> [Assigned task]
What you return must be every line from the beginning of the data through the line holding "Task: Click the Source: Company", unchanged.

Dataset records
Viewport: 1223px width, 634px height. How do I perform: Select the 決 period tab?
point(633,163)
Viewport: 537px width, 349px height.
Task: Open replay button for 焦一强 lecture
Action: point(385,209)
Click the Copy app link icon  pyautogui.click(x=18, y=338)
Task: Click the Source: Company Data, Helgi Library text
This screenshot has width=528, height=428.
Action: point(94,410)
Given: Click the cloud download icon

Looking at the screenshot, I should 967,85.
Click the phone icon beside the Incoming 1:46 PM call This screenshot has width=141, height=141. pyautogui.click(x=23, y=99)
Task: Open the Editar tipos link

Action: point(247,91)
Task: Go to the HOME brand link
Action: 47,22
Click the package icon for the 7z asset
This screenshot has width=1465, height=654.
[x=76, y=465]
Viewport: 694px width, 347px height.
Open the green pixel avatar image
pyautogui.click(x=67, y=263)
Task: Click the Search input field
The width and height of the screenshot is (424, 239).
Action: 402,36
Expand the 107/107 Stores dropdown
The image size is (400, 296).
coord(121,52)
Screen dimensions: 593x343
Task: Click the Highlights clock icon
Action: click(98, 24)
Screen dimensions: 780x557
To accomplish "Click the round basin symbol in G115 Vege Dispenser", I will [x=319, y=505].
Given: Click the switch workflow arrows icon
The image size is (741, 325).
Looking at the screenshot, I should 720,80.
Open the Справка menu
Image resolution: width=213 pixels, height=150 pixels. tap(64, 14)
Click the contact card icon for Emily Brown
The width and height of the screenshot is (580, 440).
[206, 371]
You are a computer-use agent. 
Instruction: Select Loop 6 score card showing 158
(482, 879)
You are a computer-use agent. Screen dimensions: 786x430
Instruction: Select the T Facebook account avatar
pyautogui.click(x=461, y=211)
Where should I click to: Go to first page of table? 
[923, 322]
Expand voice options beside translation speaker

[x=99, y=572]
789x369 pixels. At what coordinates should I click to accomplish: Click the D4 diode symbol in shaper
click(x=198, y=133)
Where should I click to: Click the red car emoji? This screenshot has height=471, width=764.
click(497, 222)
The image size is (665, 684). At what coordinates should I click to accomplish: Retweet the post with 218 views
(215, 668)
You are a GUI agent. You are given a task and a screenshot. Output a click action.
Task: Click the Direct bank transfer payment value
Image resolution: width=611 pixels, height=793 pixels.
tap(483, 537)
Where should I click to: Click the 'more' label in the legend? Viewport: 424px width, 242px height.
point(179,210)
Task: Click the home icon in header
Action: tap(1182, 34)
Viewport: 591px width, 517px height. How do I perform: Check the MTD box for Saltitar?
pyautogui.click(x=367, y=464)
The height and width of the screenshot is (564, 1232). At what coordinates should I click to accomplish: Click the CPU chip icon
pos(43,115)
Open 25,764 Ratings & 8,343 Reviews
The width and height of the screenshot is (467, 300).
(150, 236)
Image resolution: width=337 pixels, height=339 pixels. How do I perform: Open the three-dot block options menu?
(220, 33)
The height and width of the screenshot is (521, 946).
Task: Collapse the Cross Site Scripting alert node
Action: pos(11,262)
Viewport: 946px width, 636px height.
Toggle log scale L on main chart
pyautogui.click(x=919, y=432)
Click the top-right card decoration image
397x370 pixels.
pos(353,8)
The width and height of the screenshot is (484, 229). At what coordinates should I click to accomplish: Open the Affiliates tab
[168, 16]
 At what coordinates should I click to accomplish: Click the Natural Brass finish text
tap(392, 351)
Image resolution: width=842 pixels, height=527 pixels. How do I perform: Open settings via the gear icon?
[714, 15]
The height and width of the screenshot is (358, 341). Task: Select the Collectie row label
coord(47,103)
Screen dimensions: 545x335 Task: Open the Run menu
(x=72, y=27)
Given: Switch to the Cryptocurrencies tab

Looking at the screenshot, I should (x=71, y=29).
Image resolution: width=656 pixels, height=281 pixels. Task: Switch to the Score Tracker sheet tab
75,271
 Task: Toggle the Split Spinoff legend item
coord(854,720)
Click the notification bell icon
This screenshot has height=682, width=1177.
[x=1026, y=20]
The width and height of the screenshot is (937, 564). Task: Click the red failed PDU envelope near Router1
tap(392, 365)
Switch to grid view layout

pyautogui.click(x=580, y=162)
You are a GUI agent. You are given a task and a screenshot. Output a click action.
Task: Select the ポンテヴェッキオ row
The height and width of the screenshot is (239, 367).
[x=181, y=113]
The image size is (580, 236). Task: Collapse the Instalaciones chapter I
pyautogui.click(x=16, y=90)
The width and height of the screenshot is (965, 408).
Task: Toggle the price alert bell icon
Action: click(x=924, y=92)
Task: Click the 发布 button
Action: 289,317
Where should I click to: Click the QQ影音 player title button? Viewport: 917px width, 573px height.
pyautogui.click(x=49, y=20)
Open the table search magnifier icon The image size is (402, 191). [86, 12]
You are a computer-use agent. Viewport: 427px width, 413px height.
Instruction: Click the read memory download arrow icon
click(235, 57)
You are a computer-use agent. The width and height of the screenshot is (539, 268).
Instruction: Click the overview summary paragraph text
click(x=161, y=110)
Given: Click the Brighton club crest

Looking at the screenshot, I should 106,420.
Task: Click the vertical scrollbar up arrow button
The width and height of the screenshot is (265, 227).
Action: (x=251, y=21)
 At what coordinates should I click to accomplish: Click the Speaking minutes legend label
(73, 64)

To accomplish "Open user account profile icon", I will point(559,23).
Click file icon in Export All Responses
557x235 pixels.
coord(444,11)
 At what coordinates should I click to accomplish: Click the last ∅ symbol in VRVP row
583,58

> [Task output]
Viewport: 1223px width, 634px height. How do I perform: Select the 決 period tab?
point(633,163)
Viewport: 537px width, 349px height.
Task: Open replay button for 焦一强 lecture
Action: point(385,209)
Click the Copy app link icon  pyautogui.click(x=18, y=338)
Task: Click the Source: Company Data, Helgi Library text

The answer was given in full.